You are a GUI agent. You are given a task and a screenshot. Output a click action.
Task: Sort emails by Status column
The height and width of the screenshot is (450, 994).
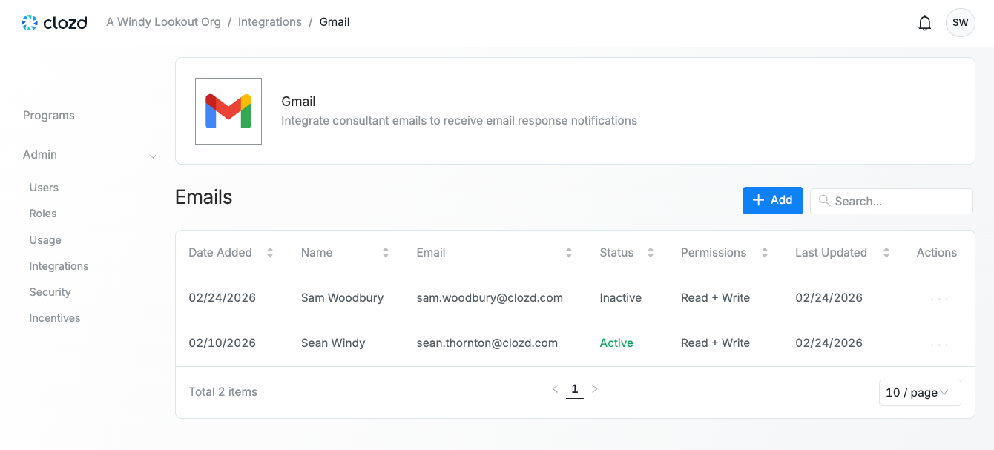point(650,253)
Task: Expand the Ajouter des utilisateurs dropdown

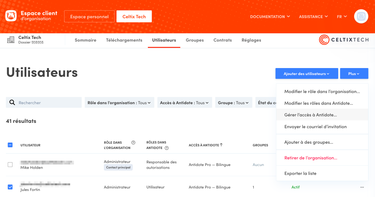Action: pyautogui.click(x=306, y=74)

Exercise brief: Everything from the line containing "The height and" through the last line of the entries is to be output exactly as written, minus any pictures.

Output for this task:
The height and width of the screenshot is (450, 994).
point(650,253)
Task: Expand the Ajouter des utilisateurs dropdown

Action: pyautogui.click(x=306, y=74)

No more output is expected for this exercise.